5 replies to “August: Osage County”

  1. I haven't seen the Steppenwolf production, but I did see the MTC production in Melbourne earlier this year. Like you, I don't think it a great play (the term that is being bandied about); rather, it is something different but akin: a play that offers great acting opportunities to its cast. The MTC production was – in the main – superbly cast, and it gave the best example of ensemble acting that I have seen in this country. Robyn Nevin and Jane Menelaus were bpth something like great; not far behind were Deidre Rubenstein (better than I have ever seen her before), Robert Menzies (cast against type and unrecognizable), Roger Oakley, Sean Taylor, and others.
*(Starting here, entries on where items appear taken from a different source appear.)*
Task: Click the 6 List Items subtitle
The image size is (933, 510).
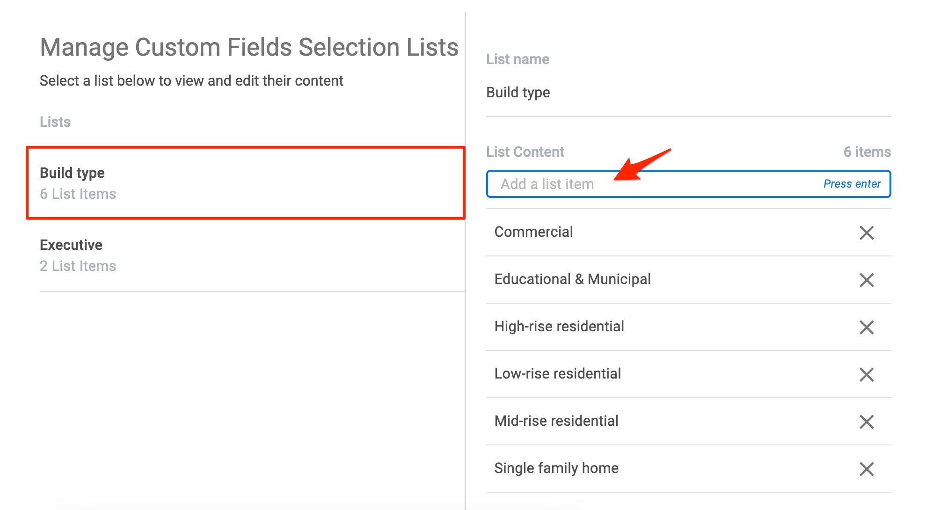Action: (78, 194)
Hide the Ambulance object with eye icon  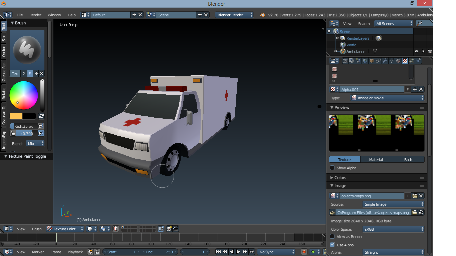click(416, 52)

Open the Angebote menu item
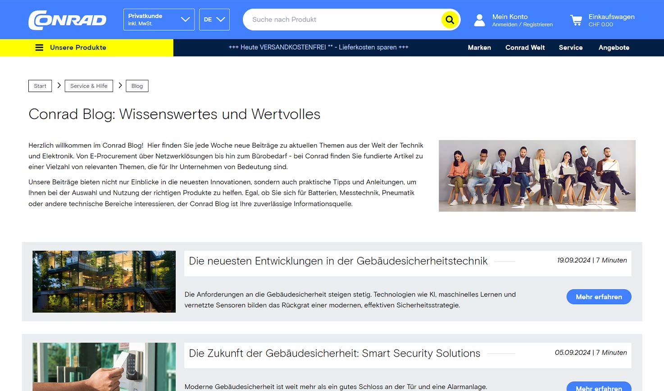click(614, 47)
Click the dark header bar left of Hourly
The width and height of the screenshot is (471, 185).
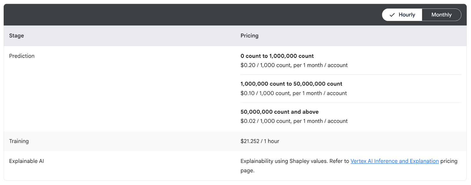coord(191,15)
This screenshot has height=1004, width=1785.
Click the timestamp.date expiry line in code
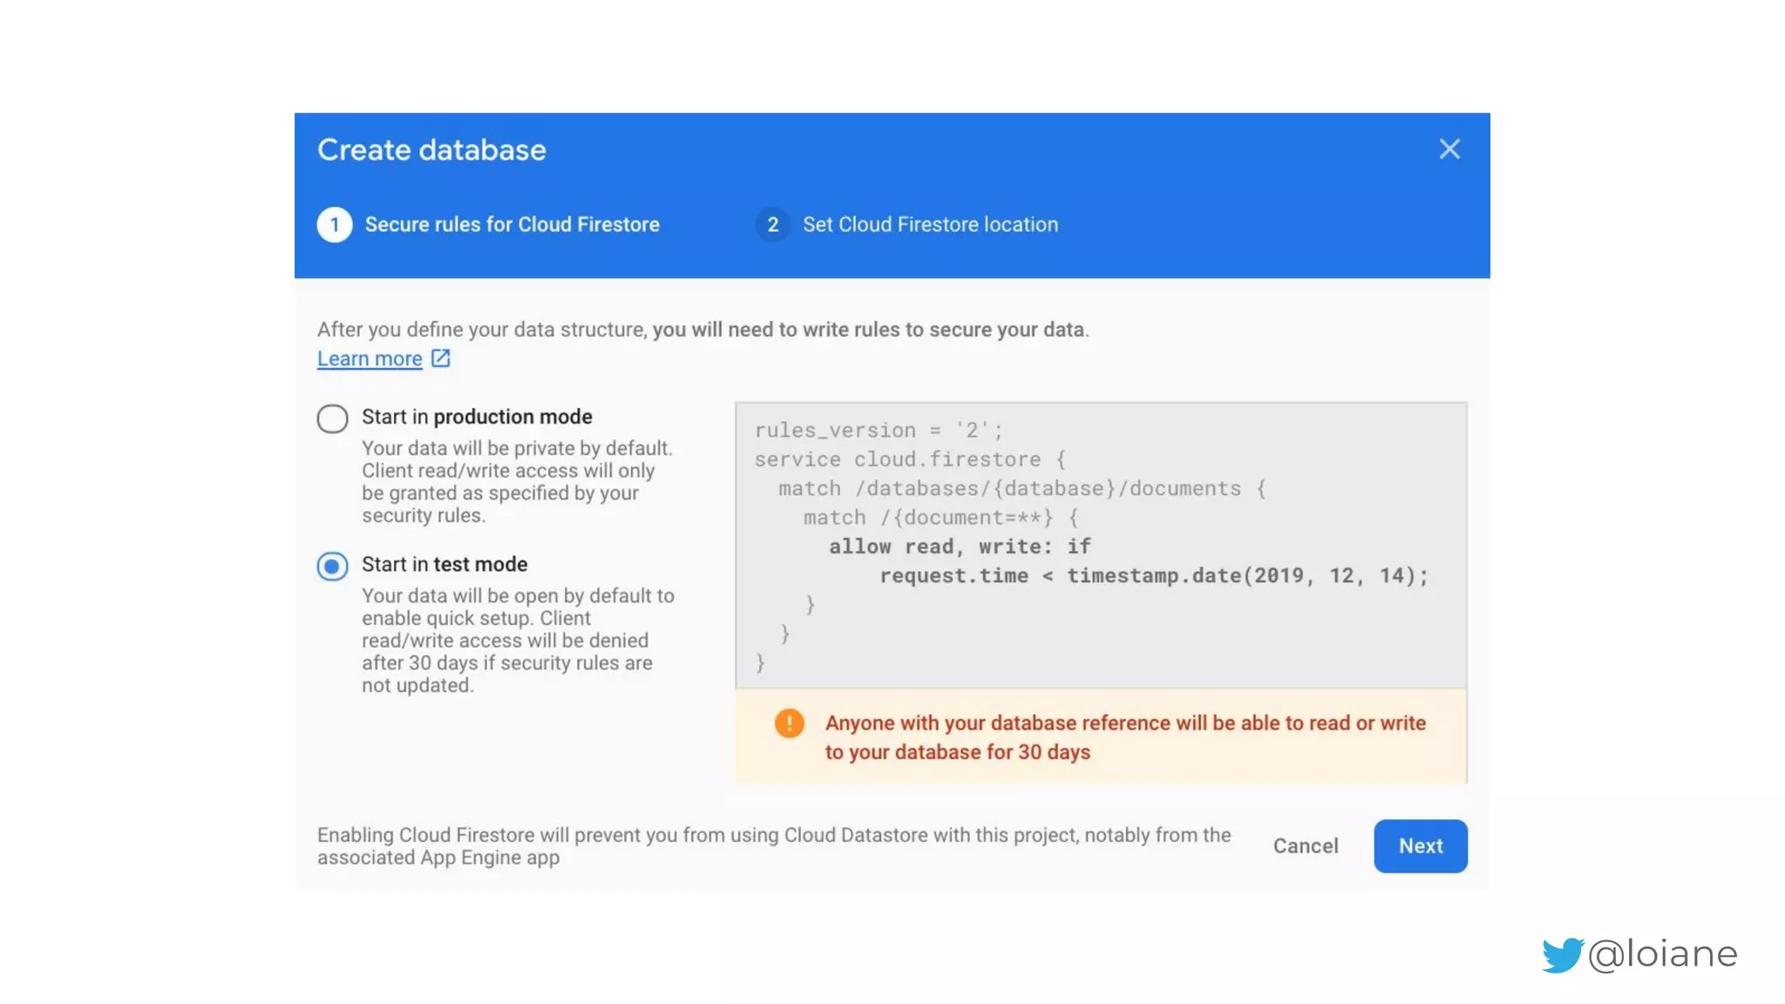click(1152, 576)
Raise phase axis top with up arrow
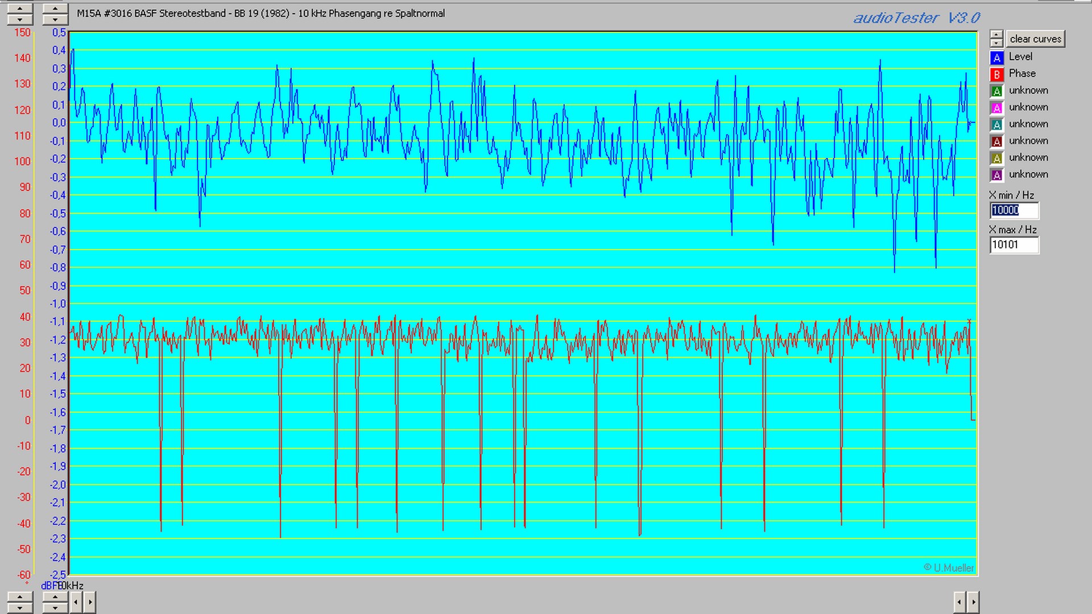 (20, 9)
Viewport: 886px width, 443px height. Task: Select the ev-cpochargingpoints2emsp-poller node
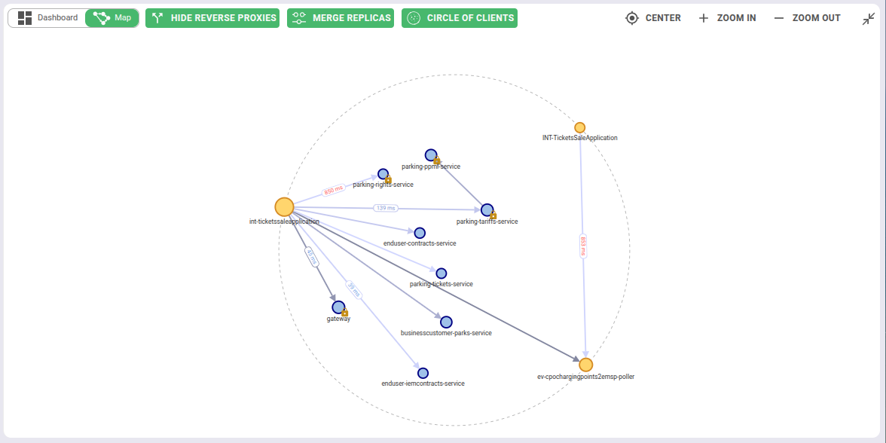585,365
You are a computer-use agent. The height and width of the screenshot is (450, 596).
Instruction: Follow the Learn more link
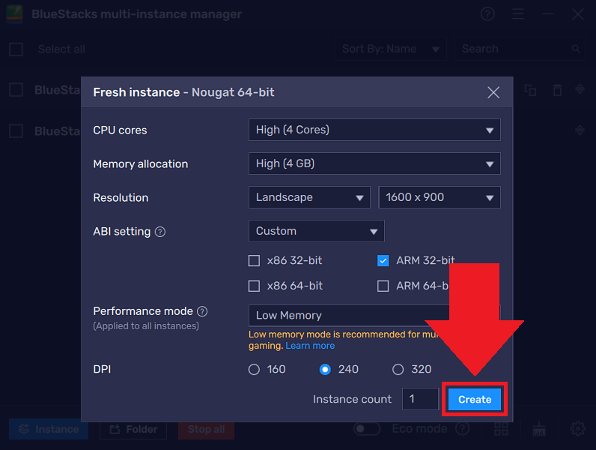pos(310,346)
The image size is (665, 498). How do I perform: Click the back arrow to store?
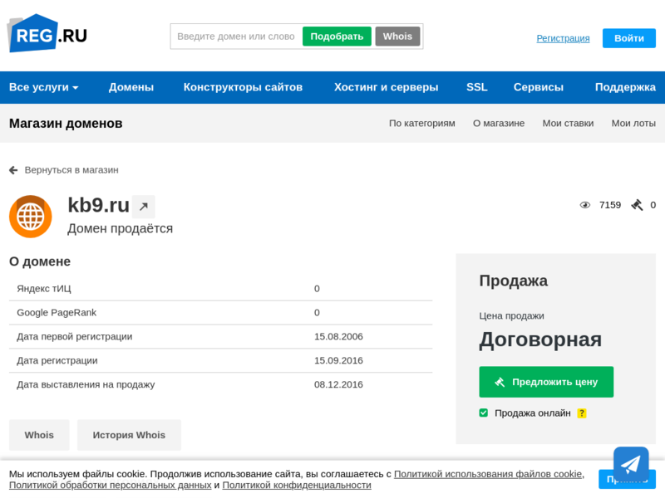(x=13, y=170)
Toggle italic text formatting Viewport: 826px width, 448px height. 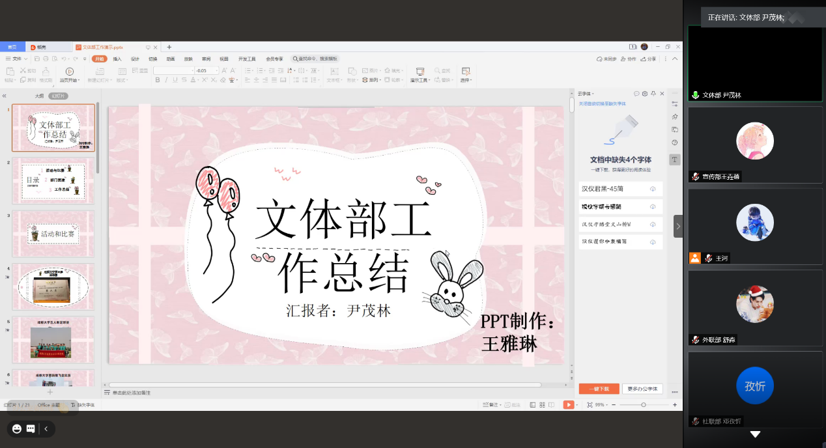[166, 80]
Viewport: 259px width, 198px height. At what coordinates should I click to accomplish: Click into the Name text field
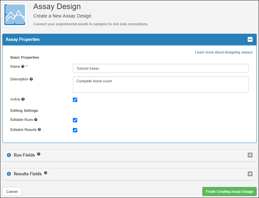click(161, 68)
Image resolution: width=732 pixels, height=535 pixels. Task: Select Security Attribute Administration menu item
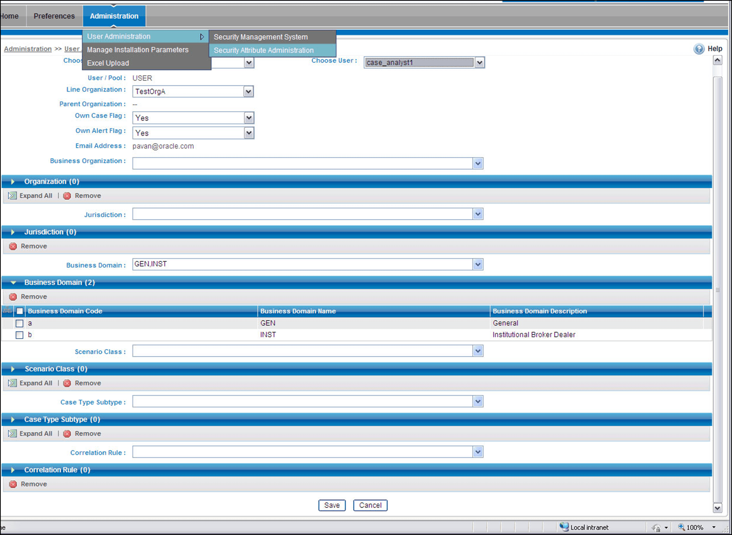(x=263, y=50)
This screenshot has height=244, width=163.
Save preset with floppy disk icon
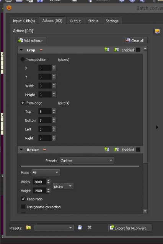click(x=80, y=228)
It's a pity that you are not able to compare the productions

  2. Anyone out there studying BEVERLY in American letters and life? The towns in Massachusetts, Ohio and West Virginia and Beverly Hills in Los Angeles and now the father figure in August:Osage County. (NB THE CRUCIBLE). Gotta be more to this. Thanks for the fair and balanced review KJ. Wonder what it cost the STC. All for now – TLJ

  3. Kevin, I am not entirely sure that the star power of Andrew and Cate, which has no doubt contributed to the ability for us to see this Steppenwolf production in Sydney, is a good thing or not. no doubt the play has been packed out because it is a lot cheaper to go to see this legendary company at Walsh Bay rather than buy an air ticket to Chicago! OK it is supposedly an American "classic" (and you have said enough about that) and we get to see a classic American production. But as with the Cate performance in Streetcar and all the fawning over that, and its subsequent export to Broadway – are we really doing any cultural cross-pollination here, with notional benefits for Australian performance, or are we just still being somewhat cringeworthy about imports being better than the local product? Yes it was a good production (and I got a nice cheap $55 ticket to a Wednesday matinee) and the acting ensemble was excellent. I should stop otherwise this will sound like a Bob Katter protectionist theatre review!

  4. Of course "August – Osage County" packs them in! This is a good production by an excellent ensemble of a well-written three-part mini-series, bordering on sit.com., with not a small touch of melodrama. This play is not great writing for theatre. It's clever writing for a couple of generations brought up on television drama. Yet sometimes it even felt too old-fashioned for that; for the whole first act I thought the play was set in the late sixties, early seventies, and if I hadn't known who Tracy Letts is, I'd have thought it was written then, too. But I agree with you about the high standard of the acting ensemble. May Belle

  5. Kevin – so glad to read a review of this writing that is both admiring (as I was) and also critical of its shortcomings. Perhaps I am biased but I think Angels In America shifted the paradigm of the great American Family play, probably forever. AOC does feel. for all its greatness, like a look backwards. Perhaps that is symptomatic of the sense of Gotterdamerung that seems to be haunting the US since 9/11?